Çocuklar İçin Kısa 40 Hadis

Çocuklar ile ilgili hadisler nelerdir? Peygamberimizin (s.a.v) çocuk konusu hakkındaki hadislerinin kısa metinlerini sizler için derledik. İşte çocuklar için 40 kısa hadis.

En kıymetlilerimiz olan çocuklarımız ile ilgili kısa 40 hadisi şerif...

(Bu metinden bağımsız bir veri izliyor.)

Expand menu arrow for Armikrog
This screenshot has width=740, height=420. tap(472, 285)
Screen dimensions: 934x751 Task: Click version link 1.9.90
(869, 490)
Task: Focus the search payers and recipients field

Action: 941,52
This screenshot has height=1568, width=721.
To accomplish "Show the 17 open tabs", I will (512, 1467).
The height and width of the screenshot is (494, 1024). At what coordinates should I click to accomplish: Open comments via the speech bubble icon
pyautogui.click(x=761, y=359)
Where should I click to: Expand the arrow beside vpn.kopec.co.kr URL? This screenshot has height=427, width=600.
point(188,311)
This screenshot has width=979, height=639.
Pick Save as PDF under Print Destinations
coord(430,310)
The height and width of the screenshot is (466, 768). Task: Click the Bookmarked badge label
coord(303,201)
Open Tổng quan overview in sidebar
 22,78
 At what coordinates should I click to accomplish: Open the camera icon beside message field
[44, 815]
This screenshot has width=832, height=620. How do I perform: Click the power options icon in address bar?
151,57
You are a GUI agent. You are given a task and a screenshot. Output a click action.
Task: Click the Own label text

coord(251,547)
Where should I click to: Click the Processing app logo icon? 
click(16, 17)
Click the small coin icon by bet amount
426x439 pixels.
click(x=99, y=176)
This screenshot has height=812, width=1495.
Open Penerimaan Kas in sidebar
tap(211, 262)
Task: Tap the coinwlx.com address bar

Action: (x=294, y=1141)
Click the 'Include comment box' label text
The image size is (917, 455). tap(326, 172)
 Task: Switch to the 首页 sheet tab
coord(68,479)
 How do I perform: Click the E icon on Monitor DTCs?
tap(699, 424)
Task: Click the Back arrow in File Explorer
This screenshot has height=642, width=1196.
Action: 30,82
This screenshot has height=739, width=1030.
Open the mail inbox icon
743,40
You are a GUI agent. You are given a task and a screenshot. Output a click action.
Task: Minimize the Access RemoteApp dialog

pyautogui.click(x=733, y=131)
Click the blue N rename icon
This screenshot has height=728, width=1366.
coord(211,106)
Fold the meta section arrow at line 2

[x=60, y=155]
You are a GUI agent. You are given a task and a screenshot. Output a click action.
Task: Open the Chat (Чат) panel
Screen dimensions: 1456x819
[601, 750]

ÇOCUKLAR İÇİN KISA 40 HADİS

“İnsan ölünce şu üçü dışında amellerinin sevabı kesilir: Sadaka-i cariye (faydası süregelen hayır), kendisinden faydalanılan ilim ve arkasından dua eden hayırlı bir evlat.” (Müslim, Vasiyyet, 14)

***

“Aziz ve Yüce olan Allah, annelere saygısızlık etmeyi, kız çocuklarını diri diri gömmeyi, hak etmediğini istemeyi size haram kılmıştır. Sizin için üç şeyi de çirkin görmüştür: Dedikodu, anlamsız çok soru sormak ve malı boşa harcamak!” (Müslim, Akdiye, 12)

***

“Kim göz göre göre çocuğunu(n kendisine ait olduğunu) inkâr ederse Allah da (kıyamet günü) ondan öylece uzaklaşır ve gelmiş geçmiş herkesin önünde onu rezil eder.” (Ebu Dâvud, Talak, 28-29)

***

“Kişinin imtihanı, ailesi, malı, çocuğu ve komşusu iledir. Namaz, oruç, sadaka ve (iyiliği) emredip (kötülükten) sakındırma işte bu imtihan için kefaret olur.” (Buharı, Mevakıtü’s-salat, 4)

***

“Enes b. Malik (r.a.) anlatıyor: (Son çocuğu dünyaya geldiğinde) Resülullah (s.a.v.) ‘Bu gece bir oğlum oldu. Ona atam İbrahim’in ismini verdim.’ buyurdu ... (Yaklaşık bir buçuk yıl sonra) o bebeği Resülullah’m (s.a.v.) gözleri önünde can verirken gördüm. Resülullah’m (s.a.v.) gözlerinden yaşlar döküldü ve şöyle buyurdu: ‘Göz yaşam, kalp üzülür fakat biz Rabbimizin razı olacağından başka söz söylemeyiz. İbrahim, biz senin ölümünden dolayı gerçekten üzgünüz.’” (Ebu Davud, Cenaiz, 23, 24)

***

“(Hz. Hüseyin (r.a.) anlatıyor:) Resülullah’ın (s.a.v.) oğlu Kasım vefat edince, (annesi) Hz. Hatice ‘Ey Allah’ın Resulü! Kasım’ın sütü hala damlıyor. Keşke Allah süt emmeyi tamamlayıncaya kadar onu yaşatsaydı.’ dedi. Bunun üzerine Resülullah (s.a.v.) ‘O, süt emmeyi cennette tamamlayacaktır.’ buyurdu.” (İbn Mace, Cenaiz, 2 7)

***

“Üç kişiden sorumluluk kaldırılmıştır: Uyanıncaya kadar uyuyandan, iyileşene kadar aklını kaybedenden ve büyüyünceye kadar çocuktan.” (Ebu Davud, Hudud, 17)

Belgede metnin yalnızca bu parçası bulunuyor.